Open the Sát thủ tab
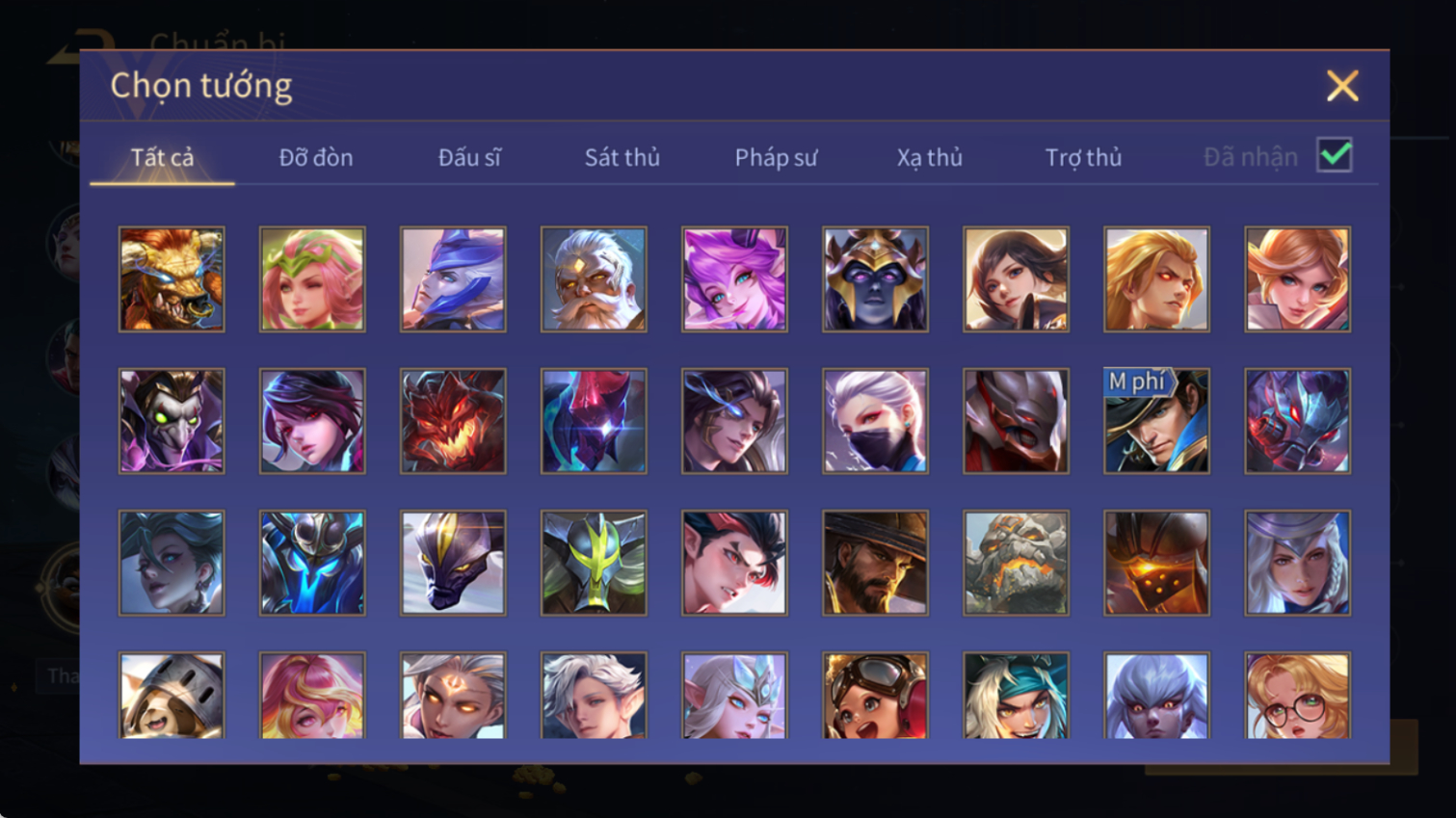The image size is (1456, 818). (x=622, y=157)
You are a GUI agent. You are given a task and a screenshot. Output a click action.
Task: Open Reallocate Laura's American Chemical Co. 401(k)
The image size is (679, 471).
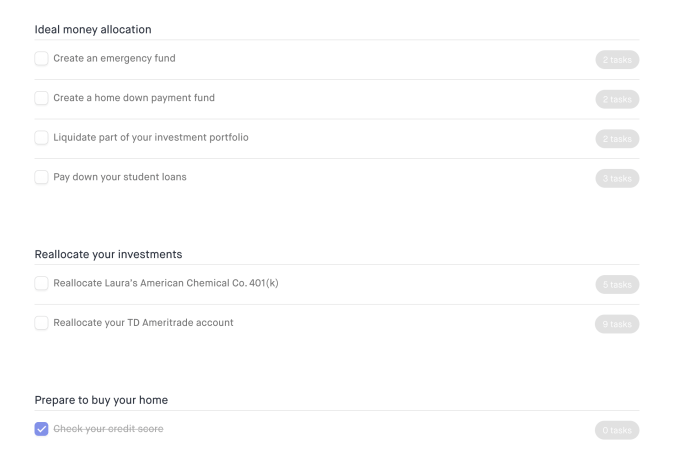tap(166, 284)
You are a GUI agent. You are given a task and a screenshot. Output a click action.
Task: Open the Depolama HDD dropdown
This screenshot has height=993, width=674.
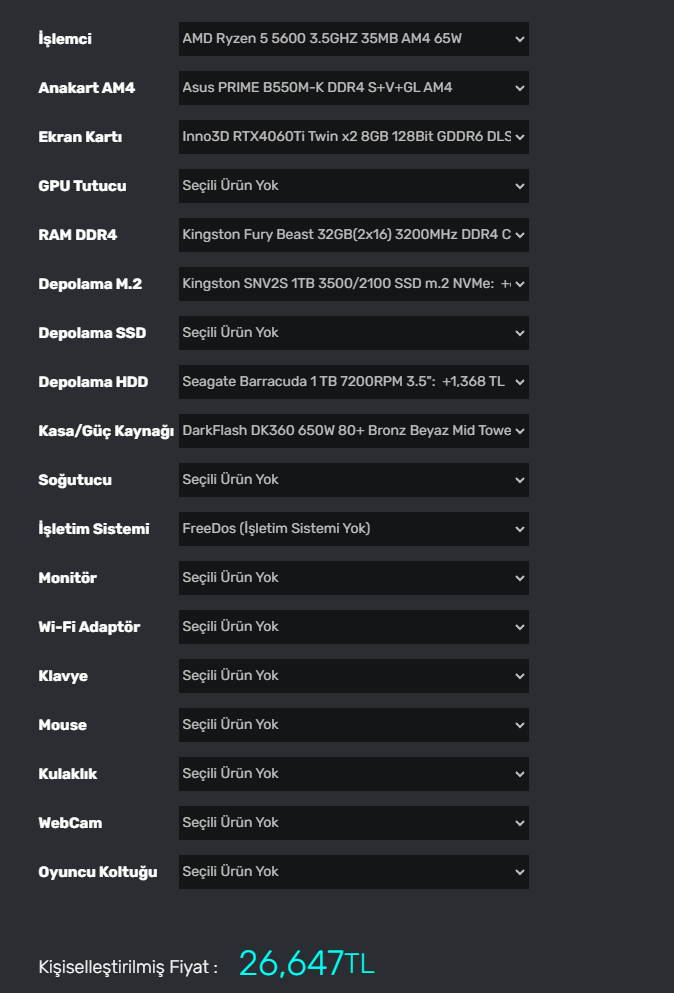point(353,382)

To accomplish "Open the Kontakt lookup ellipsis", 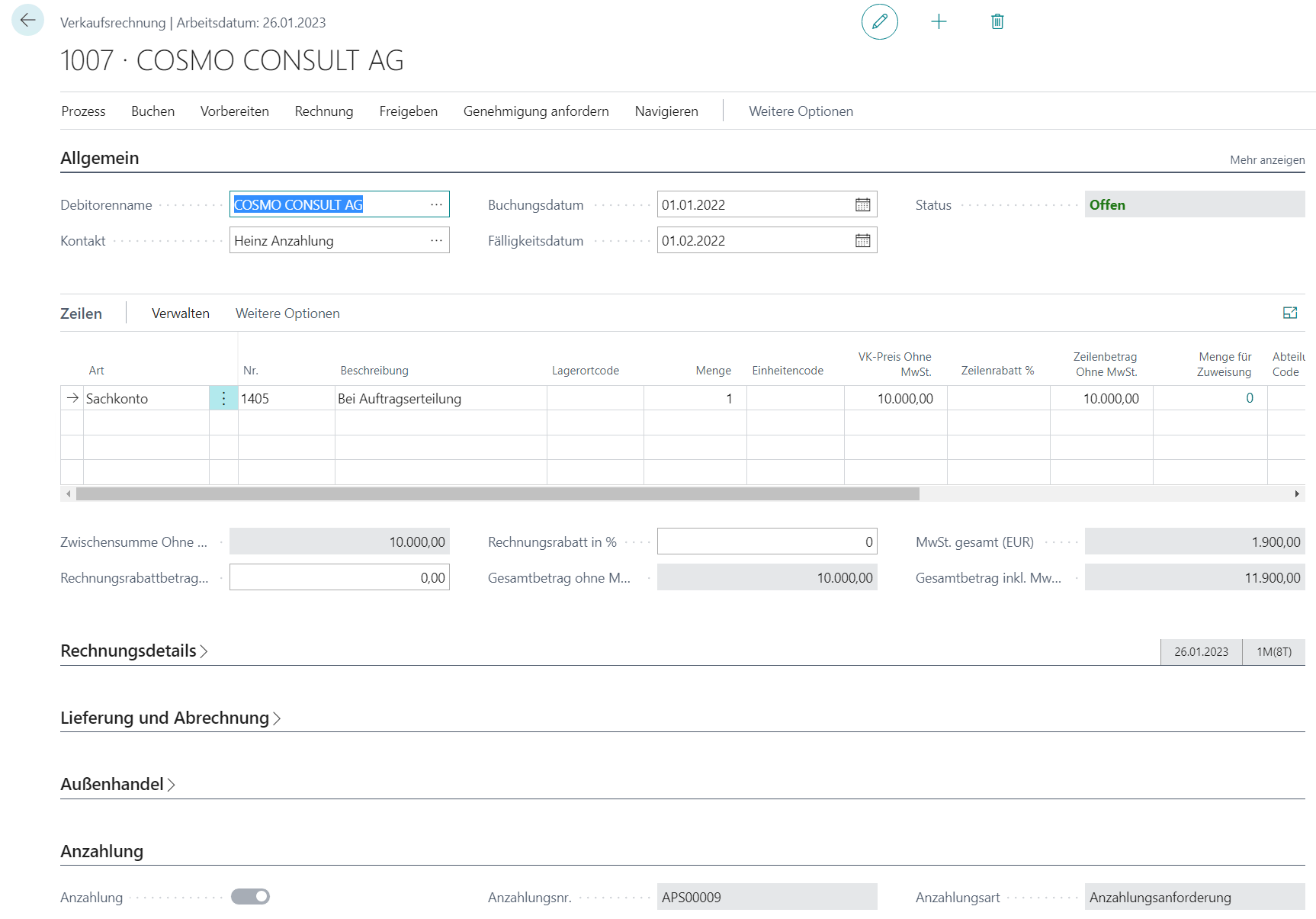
——————————
→ **GIVEN REQUEST**
List every line of the entries above as a numbered list, skipping blank lines and leaving out the pictures.

→ **ANSWER TO THE EXERCISE**
1. Open the Sát thủ tab
2. The image size is (1456, 818). (x=622, y=157)
3. You are a GUI agent. You are given a task and a screenshot. Output a click action.
4. Task: Open Reallocate Laura's American Chemical Co. 401(k)
5. The image size is (679, 471).
6. tap(166, 284)
7. You are a GUI agent. You are given a task and a screenshot. Output a click action.
8. Task: Open the Depolama HDD dropdown
9. This screenshot has height=993, width=674.
10. point(353,382)
11. To accomplish "Open the Kontakt lookup ellipsis", 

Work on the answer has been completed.